* **Required action A**
List every symptom of a kidney infection given in the guide on urine infections in pregnancy.
* **Required action B**
Continue the guide on urine infections in pregnancy from the point where it stops.
[Given text Boundary: Start]
A urine infection happens when bacteria (germs) get into the bladder.

Urine infections are very common in pregnancy. It is important to get treatment.


Contact your GP, midwife, or obstetrician if you have any of the symptoms set out in this guide. You may need a course of antibiotics.

Symptoms of urine infections in pregnancy

Infection in the bladder (sometimes called 'cystitis')

Symptoms include:

  • pain on passing urine (peeing)
  • burning feeling when you pass urine
  • passing urine more often
  • blood in your urine
  • smelly urine
  • high temperature

Infection in the kidney (sometimes called 'pyelonephritis')

Symptoms include:

  • high temperature
  • pain in your lower back or side
  • nausea and vomiting
  • blood in your urine

No symptoms (sometimes called 'asymptomatic bacteriuria')

Sometimes, urine infections do not cause any symptoms when you are pregnant. This is one of the reasons that your urine is tested regularly during your antenatal care.

If you have a urine infection with no symptoms, it will be found in one of your urine tests.

Risks of urine infections in pregnancy

If your urine infection isn't treated, it can make you feel very unwell. You may even need to go to hospital for treatment.

Untreated urine infections may also affect your pregnancy. They can cause early labour or affect the growth of your baby in the womb.
[Given text Boundary: End]
[Provided records Boundary: Start]
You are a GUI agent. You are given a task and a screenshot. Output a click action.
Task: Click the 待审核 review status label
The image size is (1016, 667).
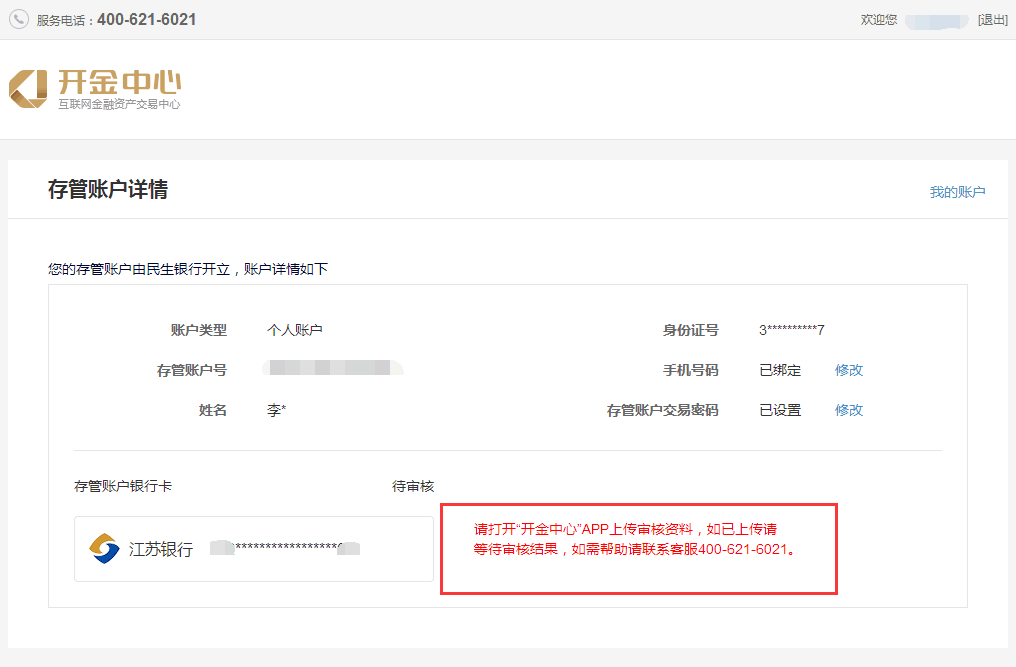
[Provided records Boundary: End]
[Provided records Boundary: Start]
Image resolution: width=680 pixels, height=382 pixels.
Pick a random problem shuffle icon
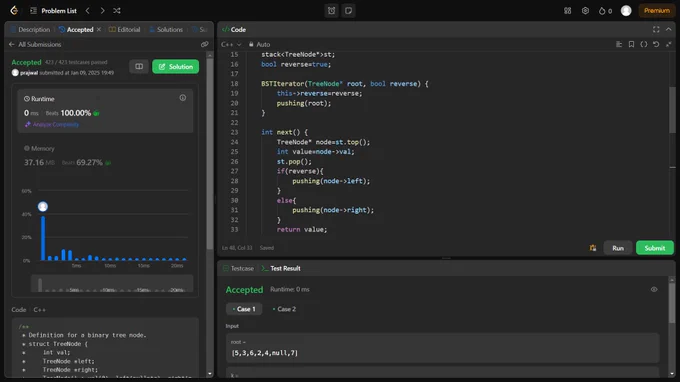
[Provided records Boundary: End]
* **Exercise response A**
- high temperature
- pain in your lower back or side
- nausea and vomiting
- blood in your urine

* **Exercise response B**
Causes of urine infections

Women are more likely to get urine infections than men. In women, the tube (urethra) that carries urine out of the bladder is shorter than in men. So it's easier for germs to get into a woman’s bladder than a man’s bladder.

Pregnant women are also more prone to getting urine infections due to:

  • hormonal changes
  • the pressure of your baby and womb on your bladder, which may prevent it from emptying properly when you pee

You can reduce your chances of getting a urine infection in pregnancy by:

  • wiping yourself from front to back after going to the toilet or when you are washing your genital area
  • emptying your bladder before and after sex
  • going to the toilet as soon as you feel the urge to pee

Treating urine infections in pregnancy


Always make sure your GP knows that you are pregnant. This is so they can prescribe an antibiotic that's safe for you and your baby. It's important to complete the course as directed.


If you are in pain, your GP or pharmacist can tell you what painkillers you can take.


Drink plenty of water. This will help to dilute your urine and may help ease your pain.